In my home county, Montgomery County, Maryland, rent control is on the agenda after County Executive Marc Elrich and a county council majority each released competing proposals to cap annual rent increases.
Adam Pagnucco responded with a series of posts at Montgomery Perspective about the prospect of rent control. His series begins with a great rundown of the economics literature on rent control, and continues by examining the effects of rent control in DC and Takoma Park respectively, with reflections from his personal experience living in a rent-controlled apartment in DC. In his conclusion, he cites the anemic pace of new housing construction to argue for a real way forward: instead of rent control, give the county’s recent liberalizing reforms time to work.

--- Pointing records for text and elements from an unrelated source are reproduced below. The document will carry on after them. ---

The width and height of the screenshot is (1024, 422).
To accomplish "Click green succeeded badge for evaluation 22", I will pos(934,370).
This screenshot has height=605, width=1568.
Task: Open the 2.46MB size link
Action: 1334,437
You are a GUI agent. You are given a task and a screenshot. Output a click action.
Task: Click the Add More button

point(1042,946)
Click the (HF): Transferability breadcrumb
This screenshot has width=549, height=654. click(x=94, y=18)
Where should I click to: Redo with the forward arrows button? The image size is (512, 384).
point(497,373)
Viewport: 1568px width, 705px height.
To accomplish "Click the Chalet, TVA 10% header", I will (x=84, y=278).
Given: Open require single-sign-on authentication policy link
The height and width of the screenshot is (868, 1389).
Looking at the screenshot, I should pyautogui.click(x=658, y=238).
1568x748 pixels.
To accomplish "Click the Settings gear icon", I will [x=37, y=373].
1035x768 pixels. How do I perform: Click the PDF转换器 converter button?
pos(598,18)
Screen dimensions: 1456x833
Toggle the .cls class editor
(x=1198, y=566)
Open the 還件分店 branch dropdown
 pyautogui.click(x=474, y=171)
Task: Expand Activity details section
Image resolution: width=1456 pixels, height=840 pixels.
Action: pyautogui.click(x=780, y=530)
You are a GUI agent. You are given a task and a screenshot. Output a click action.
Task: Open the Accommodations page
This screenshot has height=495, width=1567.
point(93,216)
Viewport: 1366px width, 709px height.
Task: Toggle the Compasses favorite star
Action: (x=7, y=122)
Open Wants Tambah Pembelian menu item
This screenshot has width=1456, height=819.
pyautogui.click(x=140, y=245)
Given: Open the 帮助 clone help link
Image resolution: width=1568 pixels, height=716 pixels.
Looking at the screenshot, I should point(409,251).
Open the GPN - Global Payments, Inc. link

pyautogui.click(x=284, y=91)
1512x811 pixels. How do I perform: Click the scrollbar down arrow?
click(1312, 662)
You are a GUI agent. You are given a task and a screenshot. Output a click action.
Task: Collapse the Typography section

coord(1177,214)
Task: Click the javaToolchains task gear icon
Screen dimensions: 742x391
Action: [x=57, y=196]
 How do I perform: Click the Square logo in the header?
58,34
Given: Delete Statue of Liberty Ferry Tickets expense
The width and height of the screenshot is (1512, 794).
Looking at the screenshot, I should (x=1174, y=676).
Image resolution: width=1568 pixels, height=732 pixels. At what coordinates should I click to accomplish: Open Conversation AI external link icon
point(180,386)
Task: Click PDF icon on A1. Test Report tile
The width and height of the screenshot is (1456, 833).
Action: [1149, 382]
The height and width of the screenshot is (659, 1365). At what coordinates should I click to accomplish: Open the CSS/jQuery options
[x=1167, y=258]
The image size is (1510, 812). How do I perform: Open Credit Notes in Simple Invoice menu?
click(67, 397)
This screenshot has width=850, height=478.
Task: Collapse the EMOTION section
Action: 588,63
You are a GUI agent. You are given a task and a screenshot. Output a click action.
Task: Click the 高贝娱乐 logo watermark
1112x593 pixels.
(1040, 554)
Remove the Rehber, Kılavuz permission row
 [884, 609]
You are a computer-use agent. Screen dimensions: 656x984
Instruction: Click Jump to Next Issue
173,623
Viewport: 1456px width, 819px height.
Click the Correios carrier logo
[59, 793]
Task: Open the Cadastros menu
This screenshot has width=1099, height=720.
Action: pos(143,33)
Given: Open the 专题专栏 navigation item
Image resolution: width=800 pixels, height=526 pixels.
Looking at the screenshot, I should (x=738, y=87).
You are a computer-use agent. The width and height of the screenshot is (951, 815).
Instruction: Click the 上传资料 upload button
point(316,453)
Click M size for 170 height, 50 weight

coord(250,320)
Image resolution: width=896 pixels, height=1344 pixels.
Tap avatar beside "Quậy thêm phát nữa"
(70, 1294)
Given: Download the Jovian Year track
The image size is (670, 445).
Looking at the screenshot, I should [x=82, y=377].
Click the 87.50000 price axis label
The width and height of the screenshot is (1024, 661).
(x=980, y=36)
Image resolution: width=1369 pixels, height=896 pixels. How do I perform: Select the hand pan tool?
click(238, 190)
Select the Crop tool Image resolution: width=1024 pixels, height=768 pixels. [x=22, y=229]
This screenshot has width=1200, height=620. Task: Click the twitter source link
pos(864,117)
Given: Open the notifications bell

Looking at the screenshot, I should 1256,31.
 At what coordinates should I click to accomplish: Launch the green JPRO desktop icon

I contributed a post to the series demonstrating the effects of rent control on condo conversions within Takoma Park, which has had strict “rent stabilization” since 1981. I was able to exploit a natural experiment by examining one of the city’s boundaries, Flower Avenue, to be able to claim the rare causal effect: rent control caused condo conversions of 15 percent of multifamily buildings.
In a follow-up post, Adam links to a Takoma Park city report from 2017 which noted that Takoma Park’s young adult population declined from 2000 to 2015, and that no new multifamily rental units have been constructed in the city since the 1970s – before rent control was adopted.
Mercatus research assistant Eli Kahn helped draft this post.